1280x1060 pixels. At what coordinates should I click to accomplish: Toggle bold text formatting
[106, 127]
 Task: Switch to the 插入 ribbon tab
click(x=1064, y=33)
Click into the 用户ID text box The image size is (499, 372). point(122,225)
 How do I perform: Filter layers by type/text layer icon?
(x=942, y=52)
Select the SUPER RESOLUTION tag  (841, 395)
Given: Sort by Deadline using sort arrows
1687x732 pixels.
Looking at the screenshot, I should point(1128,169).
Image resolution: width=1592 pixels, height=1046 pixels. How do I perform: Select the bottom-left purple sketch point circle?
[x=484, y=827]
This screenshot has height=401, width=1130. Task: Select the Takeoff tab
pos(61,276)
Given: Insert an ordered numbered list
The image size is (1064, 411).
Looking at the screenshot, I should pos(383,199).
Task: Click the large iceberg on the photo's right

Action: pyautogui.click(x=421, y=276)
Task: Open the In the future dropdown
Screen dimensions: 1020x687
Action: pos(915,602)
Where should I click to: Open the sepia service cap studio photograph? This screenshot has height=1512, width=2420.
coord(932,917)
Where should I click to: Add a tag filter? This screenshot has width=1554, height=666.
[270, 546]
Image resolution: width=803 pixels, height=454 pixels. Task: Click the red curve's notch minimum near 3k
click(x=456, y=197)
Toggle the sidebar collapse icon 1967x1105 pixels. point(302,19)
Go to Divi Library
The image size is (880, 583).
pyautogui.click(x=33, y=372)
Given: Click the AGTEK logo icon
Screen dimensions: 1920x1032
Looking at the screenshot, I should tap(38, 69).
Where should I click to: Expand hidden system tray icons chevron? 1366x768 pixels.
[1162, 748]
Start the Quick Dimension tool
|---|
→ **What to do**
Repeat the listing exactly, from its first line to its last.

→ **Response below**
1280x1060 pixels. At what coordinates should I click to accomplish: Toggle bold text formatting
[106, 127]
 Task: Switch to the 插入 ribbon tab
click(x=1064, y=33)
Click into the 用户ID text box The image size is (499, 372). point(122,225)
 How do I perform: Filter layers by type/text layer icon?
(x=942, y=52)
Select the SUPER RESOLUTION tag  (841, 395)
Given: Sort by Deadline using sort arrows
1687x732 pixels.
Looking at the screenshot, I should point(1128,169).
Image resolution: width=1592 pixels, height=1046 pixels. How do I perform: Select the bottom-left purple sketch point circle?
[x=484, y=827]
This screenshot has height=401, width=1130. Task: Select the Takeoff tab
pos(61,276)
Given: Insert an ordered numbered list
The image size is (1064, 411).
Looking at the screenshot, I should pos(383,199).
Task: Click the large iceberg on the photo's right

Action: pyautogui.click(x=421, y=276)
Task: Open the In the future dropdown
Screen dimensions: 1020x687
Action: pos(915,602)
Where should I click to: Open the sepia service cap studio photograph? This screenshot has height=1512, width=2420.
coord(932,917)
Where should I click to: Add a tag filter? This screenshot has width=1554, height=666.
[270, 546]
Image resolution: width=803 pixels, height=454 pixels. Task: Click the red curve's notch minimum near 3k
click(x=456, y=197)
Toggle the sidebar collapse icon 1967x1105 pixels. point(302,19)
Go to Divi Library
The image size is (880, 583).
pyautogui.click(x=33, y=372)
Given: Click the AGTEK logo icon
Screen dimensions: 1920x1032
Looking at the screenshot, I should tap(38, 69).
Where should I click to: Expand hidden system tray icons chevron? 1366x768 pixels.
[1162, 748]
Start the Quick Dimension tool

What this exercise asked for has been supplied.